Google announced 14 new customers for its Apps for Education cloud suite, as it continues to jockey for position against rivals like Microsoft in this important vertical market.

The new customers, which include Carnegie Mellon University and Princeton University, are at different stages of deploying Apps for Education, which is free and includes e-mail, calendar, office applications, IM, video conferencing, IT controls and other components. Thirteen are implementing it broadly for students, faculty and staff university-wide, according to Google.

Companies, schools and government agencies are becoming increasingly comfortable turning off e-mail and collaboration servers in house and shifting instead to cloud systems hosted in vendor data centres.

Not only does the cloud model reduce maintenance and hardware costs, but it also simplifies workplace collaboration, because the software is typically designed for sharing and joint editing of documents.
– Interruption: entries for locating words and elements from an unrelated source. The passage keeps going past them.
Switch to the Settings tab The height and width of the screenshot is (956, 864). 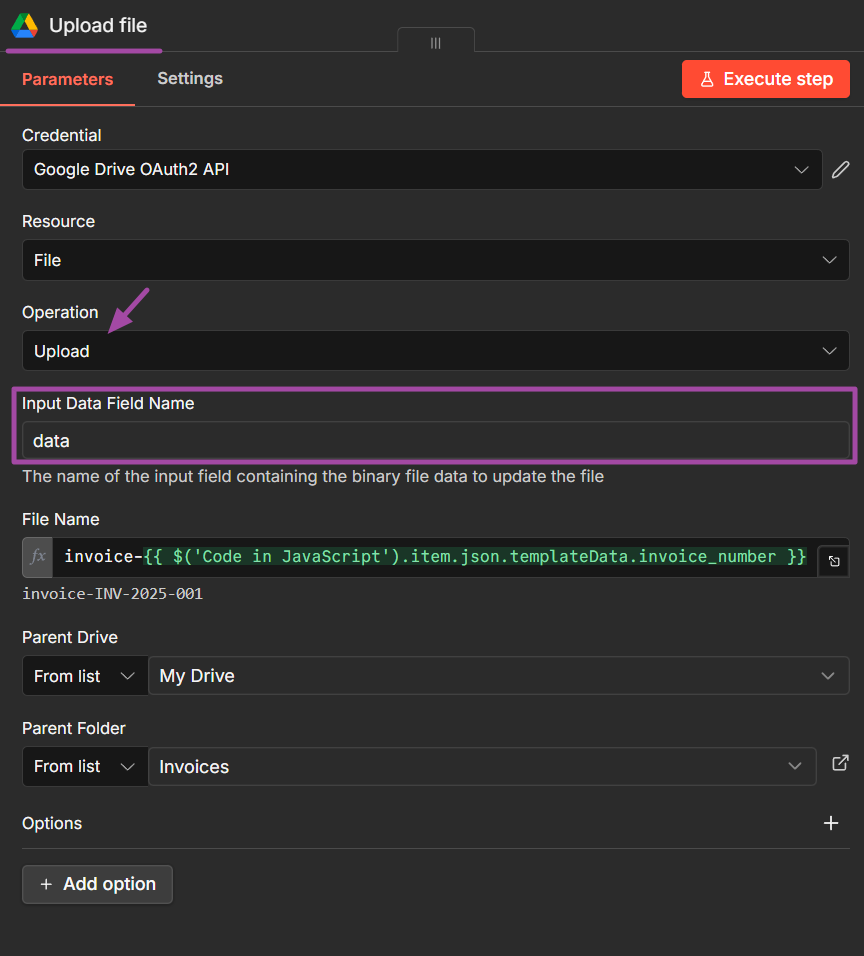pyautogui.click(x=189, y=78)
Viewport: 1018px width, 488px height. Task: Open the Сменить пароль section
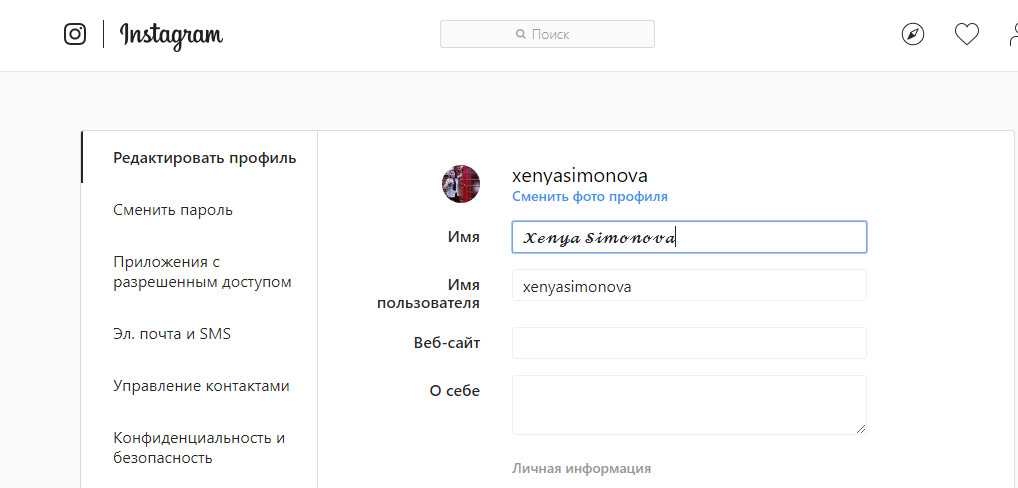coord(173,210)
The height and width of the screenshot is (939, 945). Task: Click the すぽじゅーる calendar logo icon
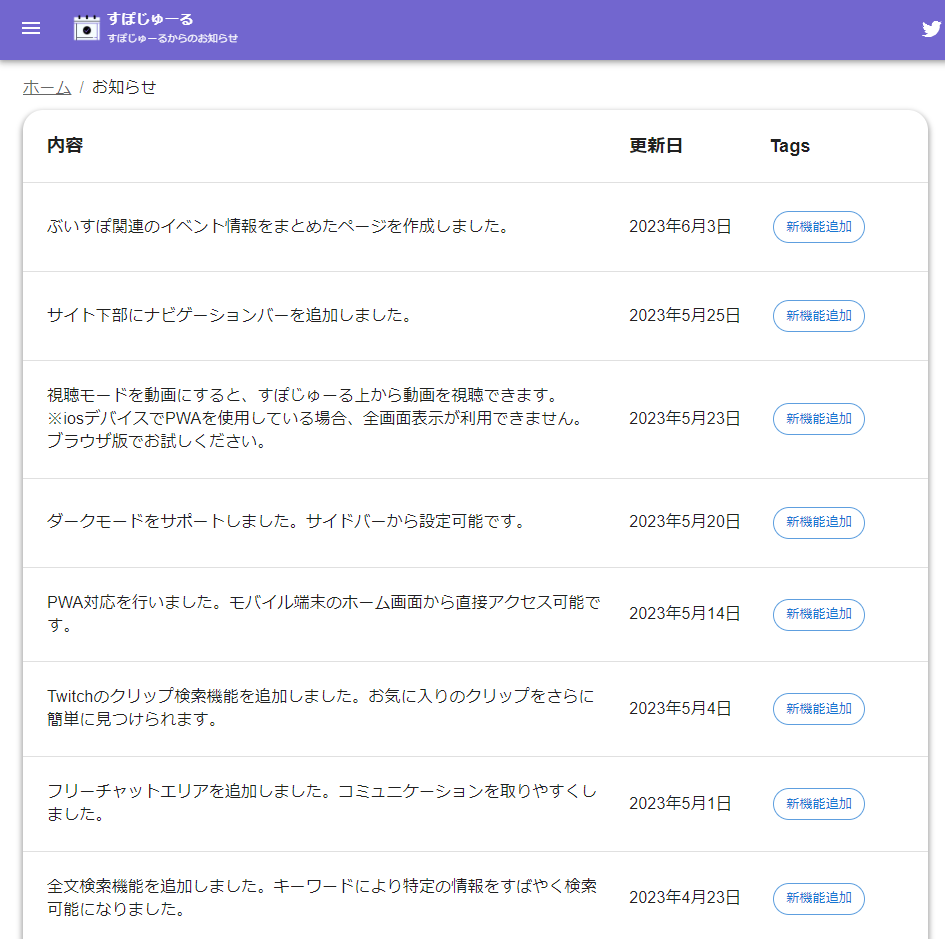(x=87, y=28)
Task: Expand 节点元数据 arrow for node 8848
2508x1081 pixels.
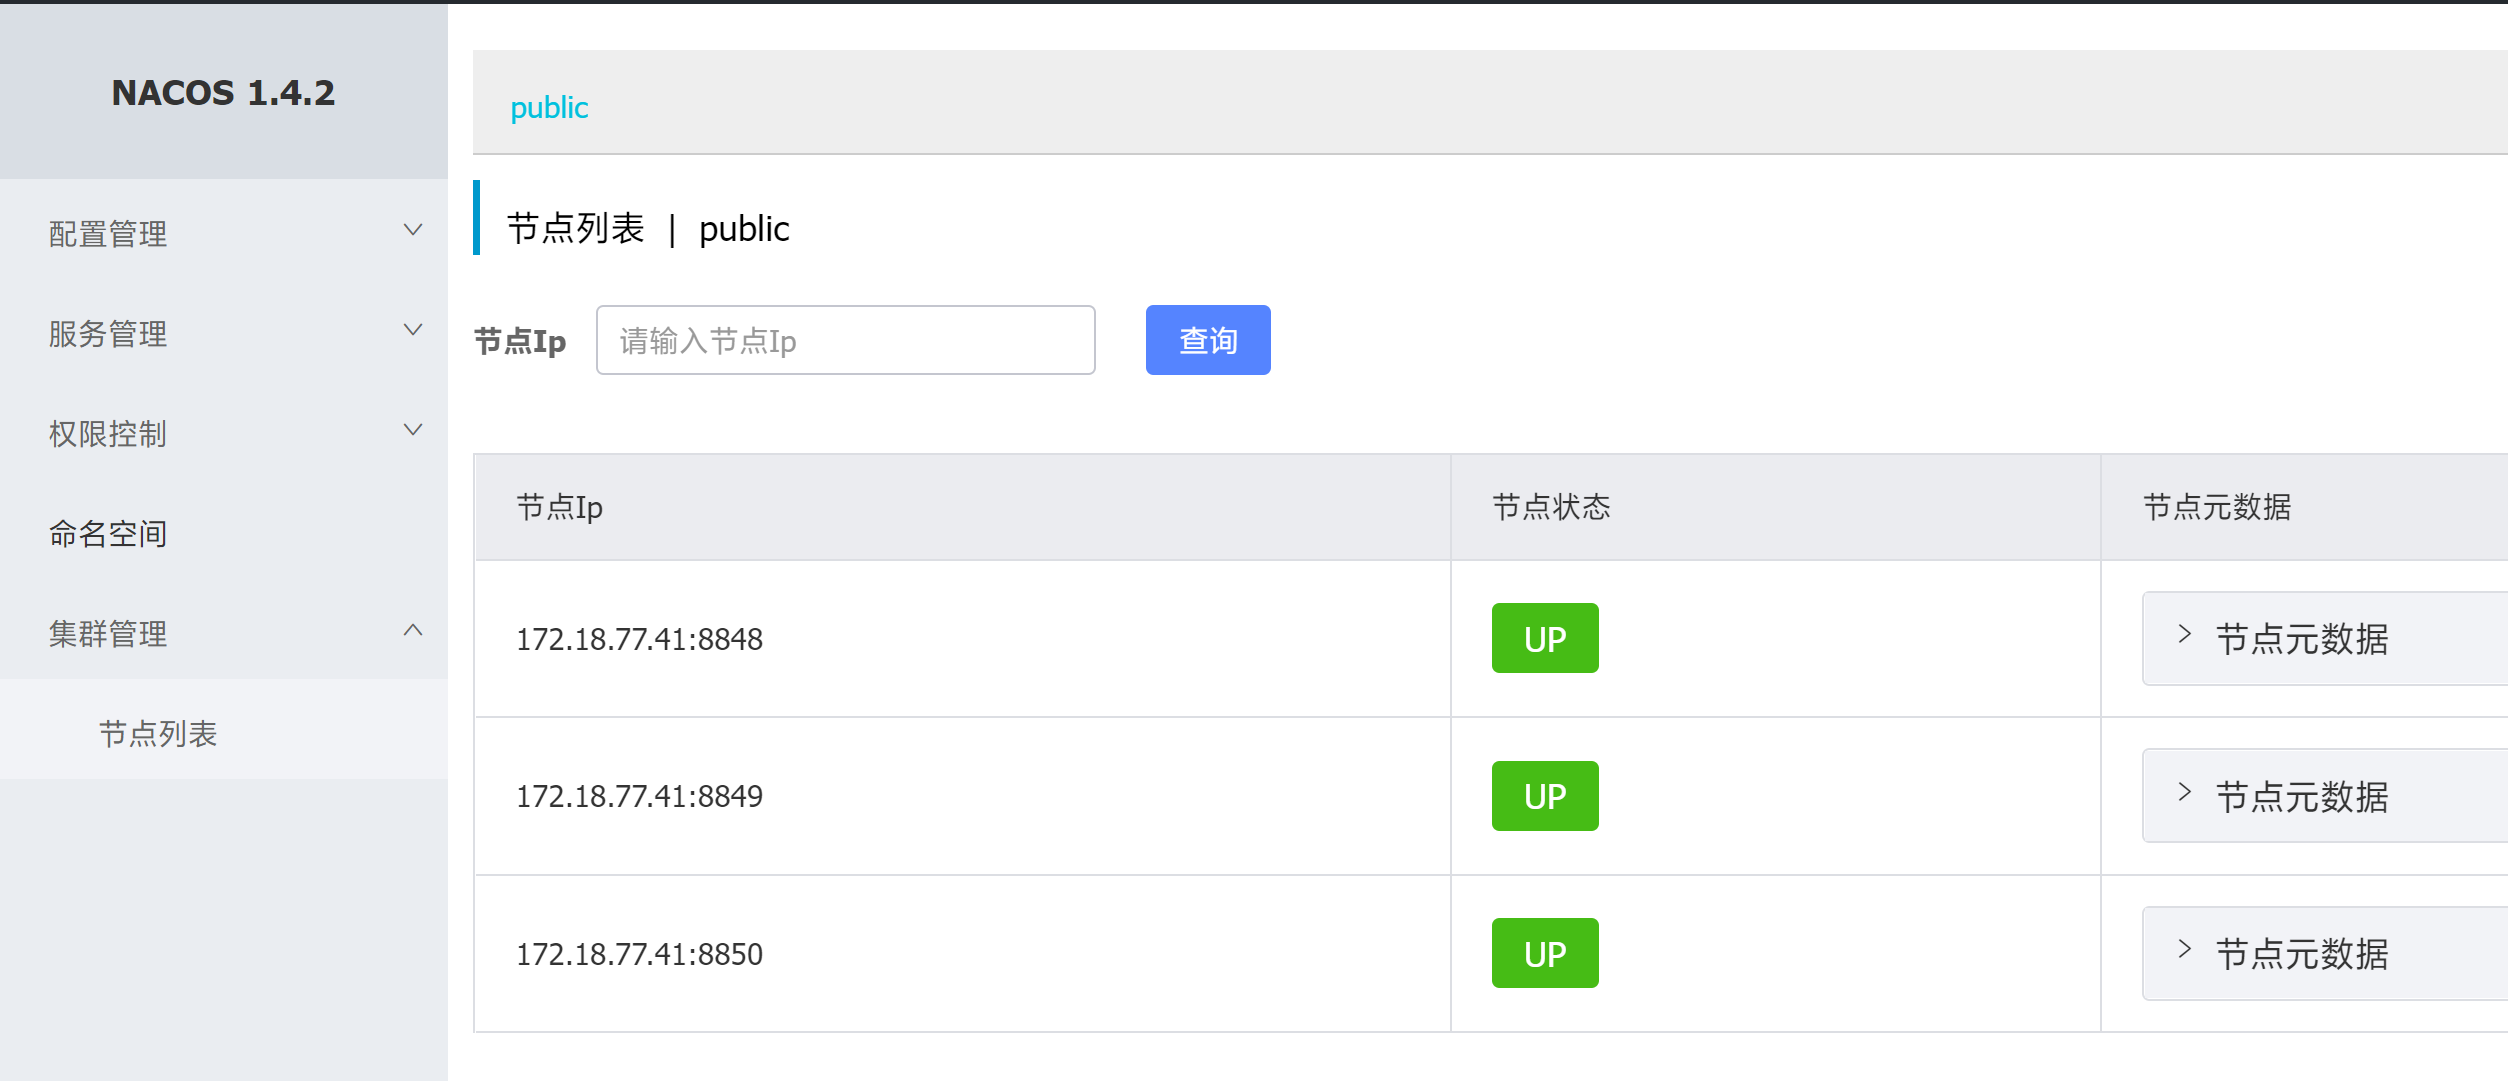Action: pos(2185,635)
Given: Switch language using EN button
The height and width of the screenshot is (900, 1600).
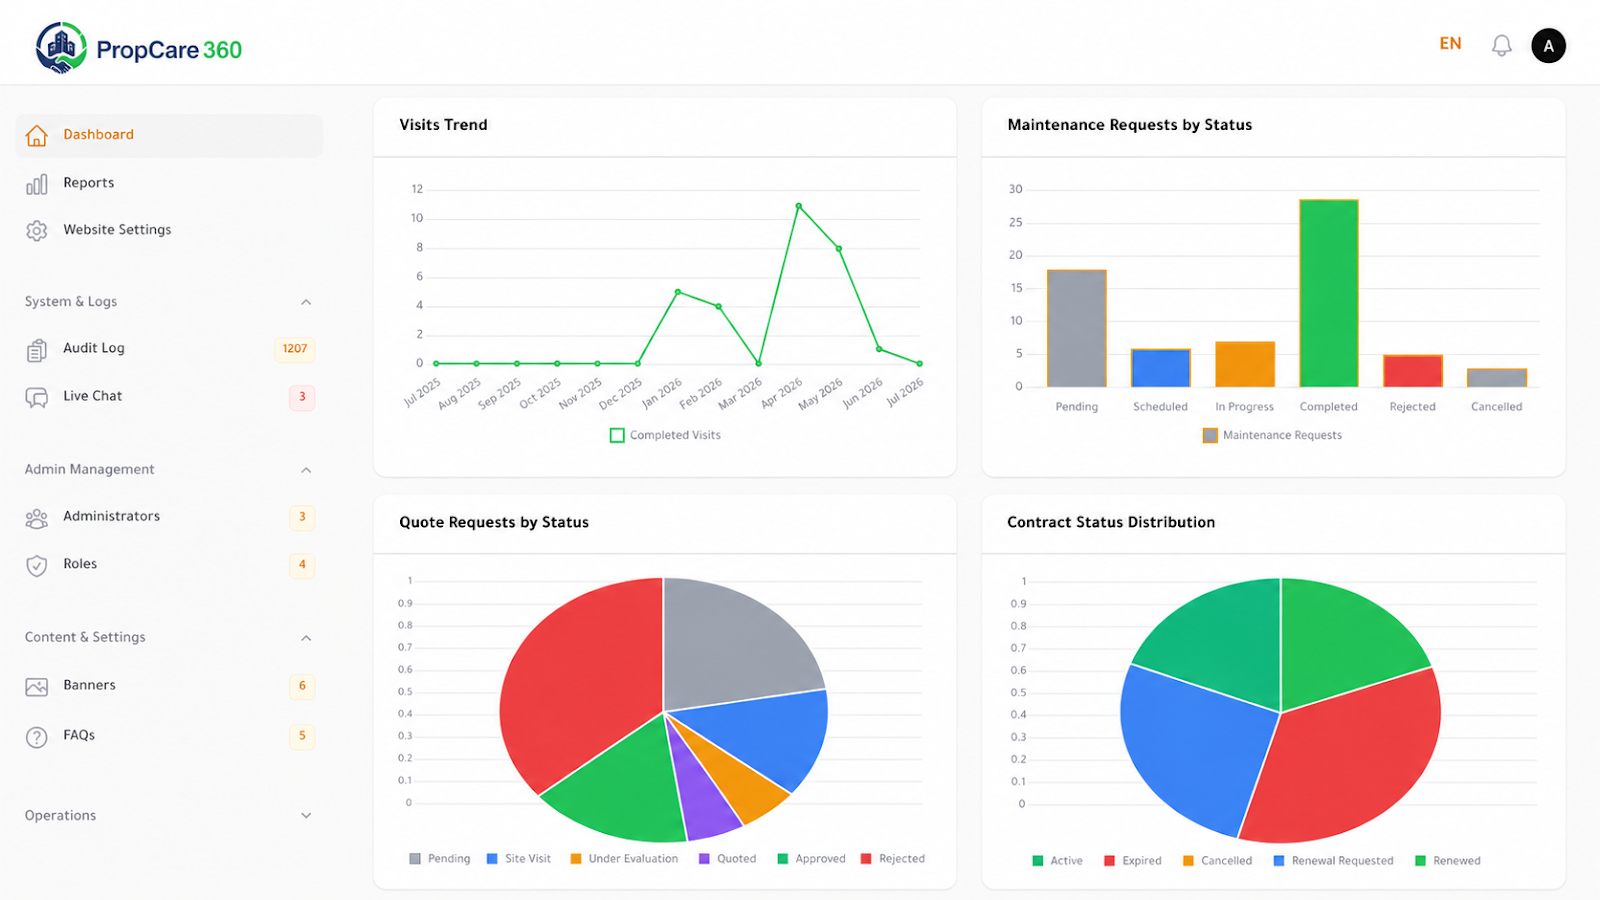Looking at the screenshot, I should 1450,44.
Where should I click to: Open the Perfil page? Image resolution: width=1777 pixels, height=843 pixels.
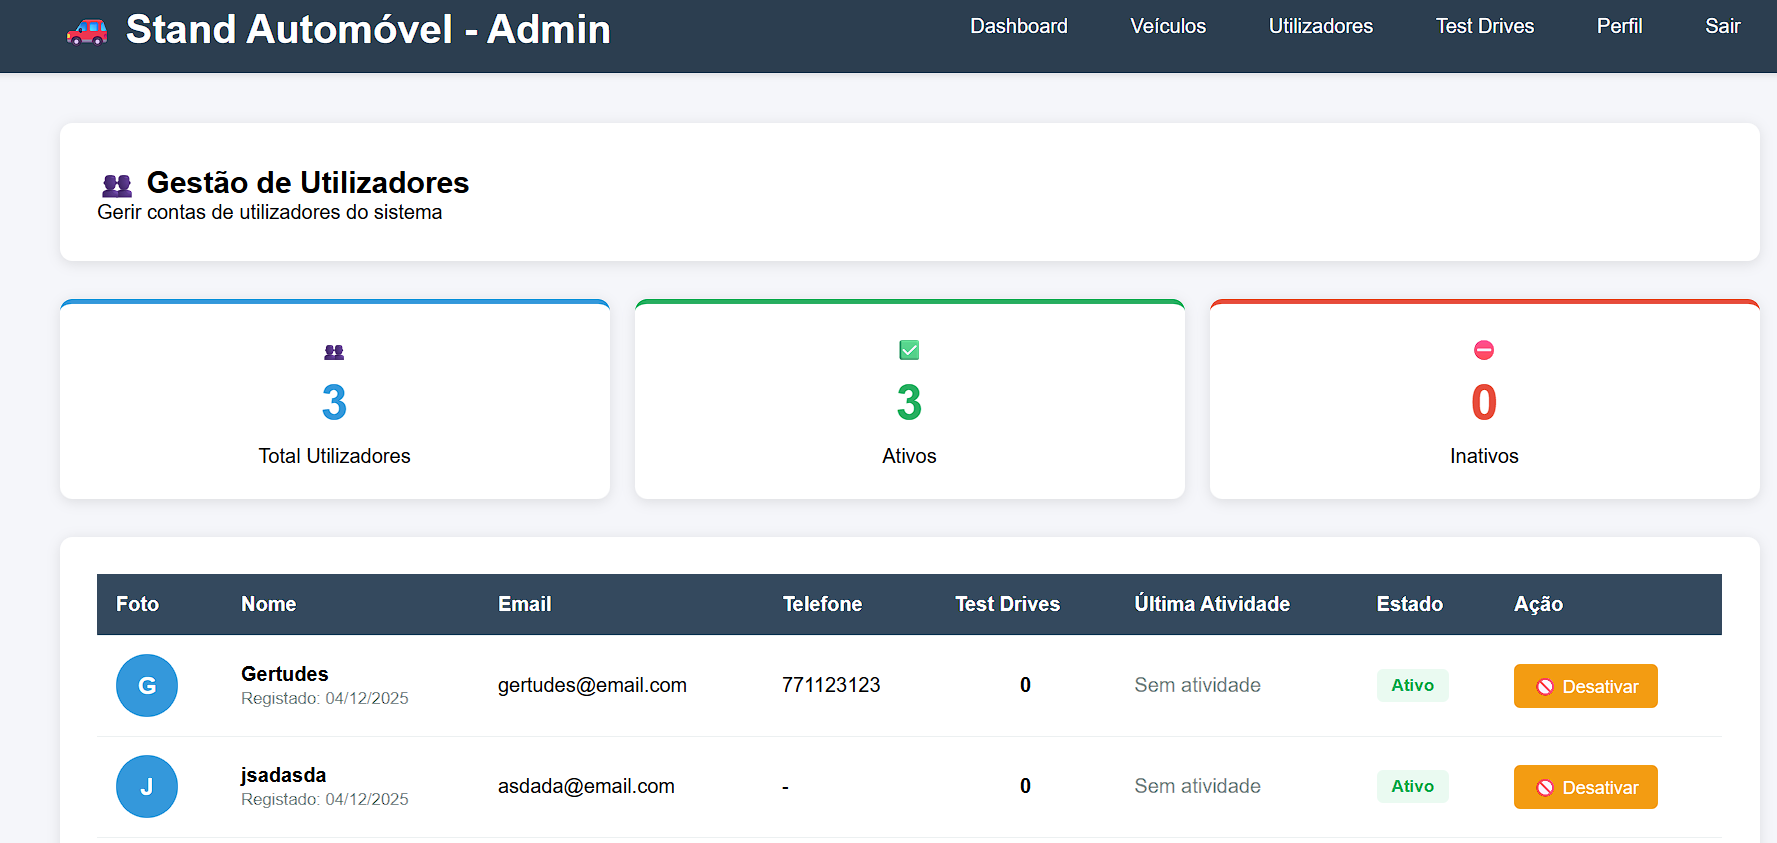pos(1619,27)
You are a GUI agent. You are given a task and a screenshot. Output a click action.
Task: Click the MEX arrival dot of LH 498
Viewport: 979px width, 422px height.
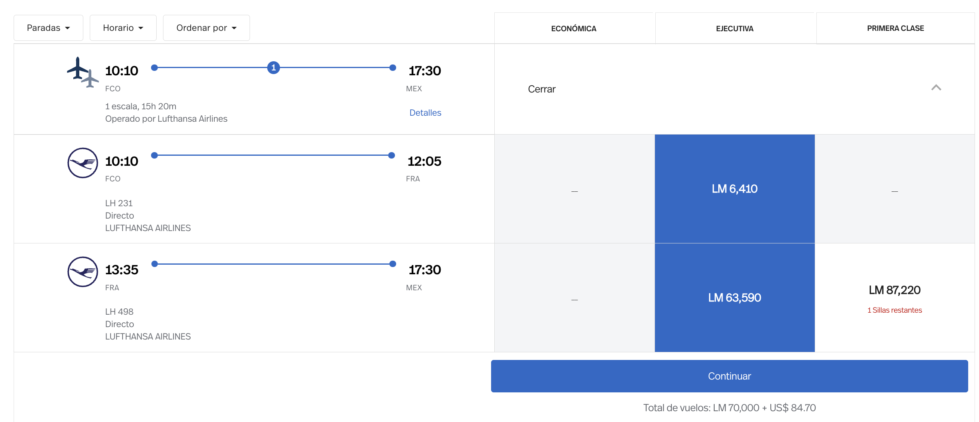pos(392,264)
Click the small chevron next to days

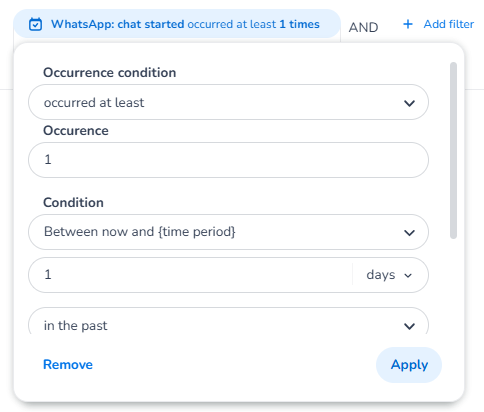tap(408, 275)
Microsoft leads the on-premises enterprise email and collaboration market, but is having to fight tooth-and-nail to defend its turf as customers switch to the cloud-based model.

Not surprisingly, the biggest fight in this market is between Google Apps and Microsoft’s Office 365, which includes online versions of Office, SharePoint, Lync and Exchange.

Microsoft has also been busy announcing customer wins for Office 365 for Education recently, including a deal with the Catholic International Education Office that involves 4.5 million Catholic school students.

Google Apps for Education is being used by more than 16 million students and teachers, while Office 365 for Education and its predecessor Live@Edu has more than 22 million end users, according the companies. Apps for Education is free, while Office 365 for Education has a free version, as well as fee-based versions.

Both companies are devoting a lot of effort to the education market, where they can get in front of K-12 and college students and in theory gain a “mindshare” advantage with these future professionals.

“Dominating the edu sector is desirable for vendors because it exposes the next generation workforce to their tools, allows vendors to try out new code and concepts at very large scale before bringing them to the enterprise, and eventually allows vendors to monetise a valuable demographic as the students become alumni,” said Gartner analyst Matthew Cain via e-mail.

Rebecca Wettemann, a Nucleus Research analyst, said that usability and adoption are key for the broad success of personal productivity applications like messaging and collaboration, and that users are most comfortable with applications they know.

“Driving adoption of their solutions in the education market has been a strategy of messaging and collaboration vendors for some time, because it gives future members of the workforce exposure to them at an early age where they are likely to develop preferences for applications’ form factors and user interfaces,” she said via e-mail.